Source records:
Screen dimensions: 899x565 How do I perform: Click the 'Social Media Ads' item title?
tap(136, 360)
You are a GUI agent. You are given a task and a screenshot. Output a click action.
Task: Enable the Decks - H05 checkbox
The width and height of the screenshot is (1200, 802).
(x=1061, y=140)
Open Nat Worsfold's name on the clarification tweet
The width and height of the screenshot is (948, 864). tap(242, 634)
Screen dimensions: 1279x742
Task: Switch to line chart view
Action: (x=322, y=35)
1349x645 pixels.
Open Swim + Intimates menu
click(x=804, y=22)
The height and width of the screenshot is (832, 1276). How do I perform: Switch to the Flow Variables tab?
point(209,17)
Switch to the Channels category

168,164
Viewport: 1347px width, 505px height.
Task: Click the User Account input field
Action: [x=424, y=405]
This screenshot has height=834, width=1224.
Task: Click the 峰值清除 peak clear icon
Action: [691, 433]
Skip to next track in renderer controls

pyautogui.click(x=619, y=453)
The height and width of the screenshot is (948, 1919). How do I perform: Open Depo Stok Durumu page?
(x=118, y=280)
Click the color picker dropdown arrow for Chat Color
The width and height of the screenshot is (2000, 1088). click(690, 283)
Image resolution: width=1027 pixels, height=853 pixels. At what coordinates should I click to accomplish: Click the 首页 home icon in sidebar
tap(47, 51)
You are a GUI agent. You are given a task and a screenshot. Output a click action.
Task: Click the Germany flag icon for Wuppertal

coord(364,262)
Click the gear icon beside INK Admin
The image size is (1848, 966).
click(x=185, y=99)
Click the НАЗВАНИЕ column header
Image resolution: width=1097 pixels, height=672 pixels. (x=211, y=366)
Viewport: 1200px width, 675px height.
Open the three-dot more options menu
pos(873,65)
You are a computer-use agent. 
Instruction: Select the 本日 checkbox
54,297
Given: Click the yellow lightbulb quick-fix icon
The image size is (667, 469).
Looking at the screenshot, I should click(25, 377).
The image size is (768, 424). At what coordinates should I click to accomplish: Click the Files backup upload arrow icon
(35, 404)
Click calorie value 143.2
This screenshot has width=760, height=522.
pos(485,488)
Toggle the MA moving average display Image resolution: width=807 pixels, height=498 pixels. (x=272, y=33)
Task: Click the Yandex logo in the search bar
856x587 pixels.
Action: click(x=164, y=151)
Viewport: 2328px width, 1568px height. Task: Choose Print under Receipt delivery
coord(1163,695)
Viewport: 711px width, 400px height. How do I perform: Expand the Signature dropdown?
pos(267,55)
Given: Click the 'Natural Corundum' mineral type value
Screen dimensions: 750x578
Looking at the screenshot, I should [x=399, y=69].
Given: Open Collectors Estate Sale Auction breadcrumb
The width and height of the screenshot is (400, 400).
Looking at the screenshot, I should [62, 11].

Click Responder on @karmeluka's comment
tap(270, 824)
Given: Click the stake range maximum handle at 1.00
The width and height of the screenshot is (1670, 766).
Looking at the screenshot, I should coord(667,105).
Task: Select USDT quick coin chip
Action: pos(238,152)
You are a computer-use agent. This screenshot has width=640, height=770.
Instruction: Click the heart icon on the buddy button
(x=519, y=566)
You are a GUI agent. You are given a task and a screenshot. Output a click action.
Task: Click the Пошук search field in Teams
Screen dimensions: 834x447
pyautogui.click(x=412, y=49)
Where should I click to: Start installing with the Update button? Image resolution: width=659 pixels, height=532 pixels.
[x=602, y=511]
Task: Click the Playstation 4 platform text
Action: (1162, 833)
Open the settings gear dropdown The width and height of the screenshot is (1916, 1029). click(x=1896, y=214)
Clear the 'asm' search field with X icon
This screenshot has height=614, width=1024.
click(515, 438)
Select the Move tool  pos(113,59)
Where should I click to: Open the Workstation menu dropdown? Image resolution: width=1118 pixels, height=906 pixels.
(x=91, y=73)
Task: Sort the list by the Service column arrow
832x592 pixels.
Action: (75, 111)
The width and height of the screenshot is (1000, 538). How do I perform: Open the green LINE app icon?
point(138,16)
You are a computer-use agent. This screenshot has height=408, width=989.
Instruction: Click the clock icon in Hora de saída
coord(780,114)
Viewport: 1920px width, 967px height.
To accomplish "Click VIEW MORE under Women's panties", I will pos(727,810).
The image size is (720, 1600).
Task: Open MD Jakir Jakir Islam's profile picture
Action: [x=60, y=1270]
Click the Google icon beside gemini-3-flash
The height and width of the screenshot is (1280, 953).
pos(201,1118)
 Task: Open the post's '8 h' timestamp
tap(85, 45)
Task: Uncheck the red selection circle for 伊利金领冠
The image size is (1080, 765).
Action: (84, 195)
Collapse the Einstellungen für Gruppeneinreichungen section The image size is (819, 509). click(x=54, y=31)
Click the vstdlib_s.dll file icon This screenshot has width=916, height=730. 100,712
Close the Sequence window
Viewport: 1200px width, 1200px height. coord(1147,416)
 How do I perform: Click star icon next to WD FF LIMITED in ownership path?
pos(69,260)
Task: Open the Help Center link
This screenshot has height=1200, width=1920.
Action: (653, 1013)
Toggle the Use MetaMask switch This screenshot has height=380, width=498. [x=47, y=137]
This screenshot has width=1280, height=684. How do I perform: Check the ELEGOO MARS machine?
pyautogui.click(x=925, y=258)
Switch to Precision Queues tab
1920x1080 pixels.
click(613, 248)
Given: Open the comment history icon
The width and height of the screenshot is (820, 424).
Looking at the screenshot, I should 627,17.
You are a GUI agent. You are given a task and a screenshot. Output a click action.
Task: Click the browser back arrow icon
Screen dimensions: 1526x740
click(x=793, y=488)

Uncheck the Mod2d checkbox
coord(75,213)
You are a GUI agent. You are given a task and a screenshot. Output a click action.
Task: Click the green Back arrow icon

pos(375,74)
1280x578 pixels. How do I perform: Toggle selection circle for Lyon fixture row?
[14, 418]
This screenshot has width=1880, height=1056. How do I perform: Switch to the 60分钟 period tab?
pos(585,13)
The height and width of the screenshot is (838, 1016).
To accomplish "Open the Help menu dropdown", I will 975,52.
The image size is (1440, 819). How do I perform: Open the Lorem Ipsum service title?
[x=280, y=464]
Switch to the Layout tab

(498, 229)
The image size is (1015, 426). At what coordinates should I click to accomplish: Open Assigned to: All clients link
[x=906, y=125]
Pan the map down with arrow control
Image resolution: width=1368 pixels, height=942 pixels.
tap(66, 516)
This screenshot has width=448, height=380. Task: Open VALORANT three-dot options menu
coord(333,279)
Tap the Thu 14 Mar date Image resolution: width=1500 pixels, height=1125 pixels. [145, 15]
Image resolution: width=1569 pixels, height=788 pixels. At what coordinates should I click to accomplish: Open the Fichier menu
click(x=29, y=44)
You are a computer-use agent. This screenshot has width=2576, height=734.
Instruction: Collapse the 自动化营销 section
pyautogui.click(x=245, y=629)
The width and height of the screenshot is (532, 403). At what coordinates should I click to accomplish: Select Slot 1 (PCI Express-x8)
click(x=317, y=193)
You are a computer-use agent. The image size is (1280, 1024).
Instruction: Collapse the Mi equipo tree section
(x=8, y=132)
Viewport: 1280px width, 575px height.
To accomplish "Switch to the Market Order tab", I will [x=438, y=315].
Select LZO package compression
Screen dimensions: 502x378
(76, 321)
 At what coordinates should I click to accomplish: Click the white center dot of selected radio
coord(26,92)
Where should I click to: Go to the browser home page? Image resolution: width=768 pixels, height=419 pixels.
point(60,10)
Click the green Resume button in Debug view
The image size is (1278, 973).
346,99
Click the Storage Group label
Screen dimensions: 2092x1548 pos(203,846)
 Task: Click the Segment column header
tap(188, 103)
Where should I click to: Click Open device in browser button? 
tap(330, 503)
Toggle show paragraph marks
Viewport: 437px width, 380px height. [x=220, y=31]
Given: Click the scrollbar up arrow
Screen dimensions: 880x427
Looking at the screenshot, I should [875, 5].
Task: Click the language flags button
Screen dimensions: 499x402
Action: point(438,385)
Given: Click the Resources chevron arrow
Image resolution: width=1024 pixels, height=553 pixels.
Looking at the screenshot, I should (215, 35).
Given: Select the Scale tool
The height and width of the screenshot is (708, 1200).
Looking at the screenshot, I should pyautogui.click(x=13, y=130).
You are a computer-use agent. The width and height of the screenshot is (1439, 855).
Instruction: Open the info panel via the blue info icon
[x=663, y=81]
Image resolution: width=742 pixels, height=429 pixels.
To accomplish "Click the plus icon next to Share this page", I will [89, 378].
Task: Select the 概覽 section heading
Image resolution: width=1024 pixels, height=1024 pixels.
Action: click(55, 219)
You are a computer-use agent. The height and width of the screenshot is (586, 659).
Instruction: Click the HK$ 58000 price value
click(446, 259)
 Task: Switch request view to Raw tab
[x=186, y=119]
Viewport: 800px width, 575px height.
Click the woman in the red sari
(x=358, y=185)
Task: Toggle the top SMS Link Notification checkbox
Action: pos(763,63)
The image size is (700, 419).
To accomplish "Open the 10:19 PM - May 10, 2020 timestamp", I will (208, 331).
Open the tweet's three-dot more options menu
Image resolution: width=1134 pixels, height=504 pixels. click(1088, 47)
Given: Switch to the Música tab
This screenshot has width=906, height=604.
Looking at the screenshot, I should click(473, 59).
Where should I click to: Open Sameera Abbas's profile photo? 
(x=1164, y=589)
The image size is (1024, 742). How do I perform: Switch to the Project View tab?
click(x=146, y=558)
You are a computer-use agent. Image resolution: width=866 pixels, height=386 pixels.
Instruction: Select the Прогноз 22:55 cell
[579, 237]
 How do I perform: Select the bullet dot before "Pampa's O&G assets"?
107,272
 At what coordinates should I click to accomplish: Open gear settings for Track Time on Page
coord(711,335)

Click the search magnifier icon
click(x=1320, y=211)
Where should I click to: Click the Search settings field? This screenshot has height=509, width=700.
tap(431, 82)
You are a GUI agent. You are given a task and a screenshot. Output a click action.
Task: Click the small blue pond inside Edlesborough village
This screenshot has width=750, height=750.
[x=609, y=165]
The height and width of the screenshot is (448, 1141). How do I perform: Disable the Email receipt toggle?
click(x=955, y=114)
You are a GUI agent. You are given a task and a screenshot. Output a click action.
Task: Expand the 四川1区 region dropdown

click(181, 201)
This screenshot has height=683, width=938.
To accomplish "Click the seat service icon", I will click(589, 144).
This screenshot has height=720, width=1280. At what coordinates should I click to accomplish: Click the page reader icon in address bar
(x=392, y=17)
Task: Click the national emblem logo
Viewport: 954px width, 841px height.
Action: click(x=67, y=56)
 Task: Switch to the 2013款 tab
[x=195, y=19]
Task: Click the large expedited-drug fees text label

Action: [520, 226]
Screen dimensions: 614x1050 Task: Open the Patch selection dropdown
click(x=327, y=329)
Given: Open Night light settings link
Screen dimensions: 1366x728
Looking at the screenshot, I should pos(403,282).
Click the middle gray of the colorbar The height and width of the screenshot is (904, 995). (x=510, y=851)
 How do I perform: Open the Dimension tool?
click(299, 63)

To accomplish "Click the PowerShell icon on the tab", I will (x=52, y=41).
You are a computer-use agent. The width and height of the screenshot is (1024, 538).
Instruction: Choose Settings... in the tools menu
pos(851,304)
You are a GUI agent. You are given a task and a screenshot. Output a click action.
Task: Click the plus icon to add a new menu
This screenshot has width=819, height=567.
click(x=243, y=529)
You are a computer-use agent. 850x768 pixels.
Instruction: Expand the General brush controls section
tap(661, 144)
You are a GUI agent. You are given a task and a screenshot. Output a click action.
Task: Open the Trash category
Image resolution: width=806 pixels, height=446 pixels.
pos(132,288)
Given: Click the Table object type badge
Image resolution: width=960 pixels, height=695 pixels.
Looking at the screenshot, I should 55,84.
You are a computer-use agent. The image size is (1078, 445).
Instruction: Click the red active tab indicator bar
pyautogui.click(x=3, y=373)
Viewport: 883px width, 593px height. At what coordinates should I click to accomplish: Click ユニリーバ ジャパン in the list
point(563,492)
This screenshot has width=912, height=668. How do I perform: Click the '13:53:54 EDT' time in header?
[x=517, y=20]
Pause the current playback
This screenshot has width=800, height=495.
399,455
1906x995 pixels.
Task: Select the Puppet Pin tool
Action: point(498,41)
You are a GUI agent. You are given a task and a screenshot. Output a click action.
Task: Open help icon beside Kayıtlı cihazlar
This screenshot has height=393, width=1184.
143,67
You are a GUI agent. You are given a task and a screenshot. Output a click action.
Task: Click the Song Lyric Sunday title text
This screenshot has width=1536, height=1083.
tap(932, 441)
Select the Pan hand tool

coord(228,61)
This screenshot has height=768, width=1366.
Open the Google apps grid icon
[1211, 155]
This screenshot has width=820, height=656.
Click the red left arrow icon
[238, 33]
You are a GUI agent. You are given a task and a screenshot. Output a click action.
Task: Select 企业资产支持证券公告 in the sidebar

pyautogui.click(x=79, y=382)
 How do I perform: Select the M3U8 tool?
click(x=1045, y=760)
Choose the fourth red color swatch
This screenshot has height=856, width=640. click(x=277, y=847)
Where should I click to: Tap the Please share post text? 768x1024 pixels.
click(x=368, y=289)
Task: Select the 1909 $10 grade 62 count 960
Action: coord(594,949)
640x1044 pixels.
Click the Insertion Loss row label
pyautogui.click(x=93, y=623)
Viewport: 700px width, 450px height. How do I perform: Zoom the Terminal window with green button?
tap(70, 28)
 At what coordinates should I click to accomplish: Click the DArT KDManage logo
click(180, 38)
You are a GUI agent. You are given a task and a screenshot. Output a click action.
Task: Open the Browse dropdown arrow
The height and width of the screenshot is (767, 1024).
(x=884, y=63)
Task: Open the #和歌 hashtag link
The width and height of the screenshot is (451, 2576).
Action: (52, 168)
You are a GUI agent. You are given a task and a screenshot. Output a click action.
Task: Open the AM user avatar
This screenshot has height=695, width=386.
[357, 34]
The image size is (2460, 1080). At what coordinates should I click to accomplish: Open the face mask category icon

§ **Goal of the exercise**: Print the first line of the records above and each line after it, exactly, through the line with "Given: Click the yellow".

§ **Your response**:
Screen dimensions: 899x565 How do I perform: Click the 'Social Media Ads' item title?
tap(136, 360)
You are a GUI agent. You are given a task and a screenshot. Output a click action.
Task: Enable the Decks - H05 checkbox
The width and height of the screenshot is (1200, 802).
(x=1061, y=140)
Open Nat Worsfold's name on the clarification tweet
The width and height of the screenshot is (948, 864). tap(242, 634)
Screen dimensions: 1279x742
Task: Switch to line chart view
Action: (x=322, y=35)
1349x645 pixels.
Open Swim + Intimates menu
click(x=804, y=22)
The height and width of the screenshot is (832, 1276). How do I perform: Switch to the Flow Variables tab?
point(209,17)
Switch to the Channels category

168,164
Viewport: 1347px width, 505px height.
Task: Click the User Account input field
Action: [x=424, y=405]
This screenshot has height=834, width=1224.
Task: Click the 峰值清除 peak clear icon
Action: [691, 433]
Skip to next track in renderer controls

pyautogui.click(x=619, y=453)
The height and width of the screenshot is (948, 1919). How do I perform: Open Depo Stok Durumu page?
(x=118, y=280)
Click the color picker dropdown arrow for Chat Color
The width and height of the screenshot is (2000, 1088). click(690, 283)
Image resolution: width=1027 pixels, height=853 pixels. At what coordinates should I click to accomplish: Click the 首页 home icon in sidebar
tap(47, 51)
You are a GUI agent. You are given a task and a screenshot. Output a click action.
Task: Click the Germany flag icon for Wuppertal

coord(364,262)
Click the gear icon beside INK Admin
The image size is (1848, 966).
click(x=185, y=99)
Click the НАЗВАНИЕ column header
Image resolution: width=1097 pixels, height=672 pixels. (x=211, y=366)
Viewport: 1200px width, 675px height.
Open the three-dot more options menu
pos(873,65)
You are a computer-use agent. 
Instruction: Select the 本日 checkbox
54,297
Given: Click the yellow lightbulb quick-fix icon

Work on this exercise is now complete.